A useful test: if the task could be handled by one model call, or by a small deterministic script with a handful of conditional statements, a harness is probably overkill. The moment the task requires the agent to make decisions, use tools, and react to results over time, the harness starts doing real work.
One pattern I keep seeing is teams reaching for a harness too early, building tracing and sandboxing for what is really a one-shot text generation task. The reverse mistake is the painful one: shipping the model directly and then realizing on the second failed test, the third tool call, or the fifth restart that there is no infrastructure to fall back on.
Final Thoughts
As I mentioned earlier, vendors do not all use the same words for the same things, and the boundary between framework, runtime, and agent harness is still moving.
For one-shot generation, the wrapper is overkill. For agents that have to act, remember, and recover across long sessions, the agent harness becomes a major part of the system. Picking the right one is increasingly a separate decision from picking the right model. I am curious to see how much of this layer the next generation of models absorbs on its own, since some of the moves coming out of OpenAI and Anthropic suggest the boundary will keep shifting. The basic idea still holds: an agent is a model plus an agent harness.
If you want to learn more about building agent systems, our Building Scalable Agentic Systems course covers the patterns behind tool use, orchestration, and long-running agent workflows.
I’m a data engineer and community builder who works across data pipelines, cloud, and AI tooling while writing practical, high-impact tutorials for DataCamp and emerging developers.
Agent Harness FAQs
What is the difference between an agent harness and a system prompt?

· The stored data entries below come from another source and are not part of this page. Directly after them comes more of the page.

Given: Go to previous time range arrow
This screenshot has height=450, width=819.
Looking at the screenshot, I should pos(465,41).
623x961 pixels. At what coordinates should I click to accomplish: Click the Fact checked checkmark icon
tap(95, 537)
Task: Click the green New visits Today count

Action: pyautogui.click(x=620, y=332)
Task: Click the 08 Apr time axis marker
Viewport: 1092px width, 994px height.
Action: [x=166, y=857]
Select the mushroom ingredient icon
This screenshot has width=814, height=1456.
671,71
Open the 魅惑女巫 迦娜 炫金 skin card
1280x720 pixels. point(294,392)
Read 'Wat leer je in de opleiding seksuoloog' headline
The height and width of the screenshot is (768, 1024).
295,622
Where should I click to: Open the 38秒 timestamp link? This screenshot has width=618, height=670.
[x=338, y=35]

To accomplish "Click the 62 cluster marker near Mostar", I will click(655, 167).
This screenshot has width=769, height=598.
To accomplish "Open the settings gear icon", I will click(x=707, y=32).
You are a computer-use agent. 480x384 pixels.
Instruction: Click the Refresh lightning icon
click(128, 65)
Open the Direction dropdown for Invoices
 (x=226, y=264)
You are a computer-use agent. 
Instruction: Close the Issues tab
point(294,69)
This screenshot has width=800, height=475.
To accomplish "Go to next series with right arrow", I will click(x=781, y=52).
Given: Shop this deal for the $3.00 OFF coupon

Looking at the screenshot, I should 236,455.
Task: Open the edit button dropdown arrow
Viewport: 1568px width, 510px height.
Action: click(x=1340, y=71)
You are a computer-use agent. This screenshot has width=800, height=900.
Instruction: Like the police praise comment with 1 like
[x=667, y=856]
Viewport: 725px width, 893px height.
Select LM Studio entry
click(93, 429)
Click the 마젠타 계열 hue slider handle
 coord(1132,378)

A system prompt is one input the agent reads at the start. The agent harness is the wider layer that manages tools, state, permissions, and failure handling. The simplest framing I have found: the system prompt tells the model what to do, while the agent harness controls what it can do. You can have a polished system prompt and no agent harness, and you still end up with a stateless API call. The agent harness is what turns a prompt into a system.
Can I build my own agent harness from scratch?
In principle, yes. At its simplest, a harness is a loop: call the model, parse the response, execute any tool calls it made, return results, repeat. That loop can be written in a few dozen lines of Python in an afternoon. The hard part comes after the loop: context overflow, failed tool calls, state loss on restarts, permission enforcement, and tracing. In practice, that post-loop work always takes longer than teams budget for, which is why the open-source harnesses keep growing rather than shrinking.
Does the model know it's inside a harness?
Not explicitly. Some harnesses tell the model what tools are available through the system prompt, but the model doesn't have a concept of the harness as a system around it. It just sees the context it's given, generates a response, and sometimes produces a tool call. One side effect: when something breaks, the model often cannot tell you why, because it doesn't know the harness exists. Debugging an agent ends up being mostly debugging the harness, not the model.
How does model choice affect which harness I should use?
More than people expect. Frontier coding models are sometimes post-trained with their own agent harness in the loop, so swapping in a different harness can leave performance on the table. The practical heuristic: if your team commits to one model family, the agent harness shortlist tends to pick itself. The harder case is switching models later, which usually means rewriting harness logic, not just changing a config value.
Is this different from what people used to call "LLM scaffolding"?
Not really. It's the same idea under a newer name. "LLM scaffolding," "agent wrapper," and "execution environment" all point in the same direction. The subtle shift in 2026 is that "scaffolding" implies a temporary structure that comes down once the model is good enough, while "agent harness" implies something the model keeps around it. That changes how teams budget for the work: scaffolding gets removed, agent harnesses become part of the system.